De ses passages sur TF1 les soirs de grande écoute, il conserve une affection pour la chanson populaire «qui réunit les générations et transcende les milieux sociaux». Alors qu’il a grandi bercé par des influences anglo-saxonnes et éclos dans les Open Mic d’Ottawa, aujourd’hui ses étoiles s’appellent Alain Souchon, Jane Birkin et Francis Cabrel qu’Igit admire autant pour ses «chefs-d’oeuvre» que pour son engagement associatif. «J’ai plus de mal avec les gens de mon âge. J’ai besoin de voir comment les gens vieillissent pour adhérer à quelqu’un», glisse-t-il.
Heureuse mélancolie
Le temps qui passe, le temps qui reste, celui qui fuit et celui qui s’étire, la collision des générations, Antoine Barrau en a fait son terrain de jeu. «Dites, ça devait être triste, quand vous viviez en noir et blanc. Une rose grise, c’est moins charmant», chantet-il à Catherine Deneuve dans son titre Noir et Blanc. Plongé dans les pellicules, il aime mélanger les bobines. «Si c’était toujours mieux avant, c’est qu’on est mieux maintenant que demain. Alors dis-moi, qu’est-ce qu’on attend pour se dire qu’ici évidemment qu’on est bien?» questionne-t-il dans sasuperbe Belle Epoque.

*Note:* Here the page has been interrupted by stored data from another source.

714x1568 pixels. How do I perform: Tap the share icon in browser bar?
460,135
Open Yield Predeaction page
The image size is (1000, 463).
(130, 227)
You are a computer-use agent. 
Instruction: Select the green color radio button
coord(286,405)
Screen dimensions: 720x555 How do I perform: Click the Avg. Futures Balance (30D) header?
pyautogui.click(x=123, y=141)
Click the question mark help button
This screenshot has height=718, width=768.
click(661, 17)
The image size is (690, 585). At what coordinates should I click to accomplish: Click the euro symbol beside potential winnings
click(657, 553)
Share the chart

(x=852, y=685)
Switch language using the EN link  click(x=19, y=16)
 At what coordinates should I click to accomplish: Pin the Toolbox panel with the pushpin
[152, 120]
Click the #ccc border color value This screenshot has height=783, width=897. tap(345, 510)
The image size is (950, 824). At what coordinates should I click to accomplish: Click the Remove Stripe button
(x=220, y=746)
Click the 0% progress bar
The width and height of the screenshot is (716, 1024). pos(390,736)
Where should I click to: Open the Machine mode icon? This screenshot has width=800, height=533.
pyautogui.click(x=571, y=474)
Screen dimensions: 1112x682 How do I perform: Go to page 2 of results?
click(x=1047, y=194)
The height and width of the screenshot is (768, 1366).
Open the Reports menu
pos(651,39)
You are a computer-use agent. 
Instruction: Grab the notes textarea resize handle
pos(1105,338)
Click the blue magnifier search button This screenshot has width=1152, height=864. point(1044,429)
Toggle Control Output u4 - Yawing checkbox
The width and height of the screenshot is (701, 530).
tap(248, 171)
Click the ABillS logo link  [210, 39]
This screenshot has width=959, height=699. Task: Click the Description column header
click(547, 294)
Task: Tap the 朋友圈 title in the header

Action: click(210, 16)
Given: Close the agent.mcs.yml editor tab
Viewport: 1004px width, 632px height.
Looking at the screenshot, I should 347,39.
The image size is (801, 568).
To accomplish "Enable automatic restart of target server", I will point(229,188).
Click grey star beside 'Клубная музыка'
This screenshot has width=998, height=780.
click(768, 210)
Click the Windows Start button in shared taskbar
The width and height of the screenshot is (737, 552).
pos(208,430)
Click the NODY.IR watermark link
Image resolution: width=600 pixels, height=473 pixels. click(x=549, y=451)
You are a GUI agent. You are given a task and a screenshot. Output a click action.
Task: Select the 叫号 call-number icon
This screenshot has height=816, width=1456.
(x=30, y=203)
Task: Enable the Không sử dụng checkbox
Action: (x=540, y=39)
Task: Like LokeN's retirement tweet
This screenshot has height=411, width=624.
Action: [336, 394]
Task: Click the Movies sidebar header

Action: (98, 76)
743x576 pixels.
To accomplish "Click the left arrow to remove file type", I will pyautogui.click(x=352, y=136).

La voix est grave, comme les thèmes qui le traversent, mais les mots enveloppent, allègent. «J’ai la mélancolie heureuse. On peut facilement se complaire dans la noirceur, j’aime trouver le positif», dit Igit. Et de citer Prévert: «Essayons d’être heureux, ne serait-ce que pour montrer l’exemple.» A La Frange, le 15 mars dernier, en costard baskets, Igit a en tout cas su dessiner des sourires sur les visages. Comme dit sa chanson: «Personne ne résiste aux éclipses.»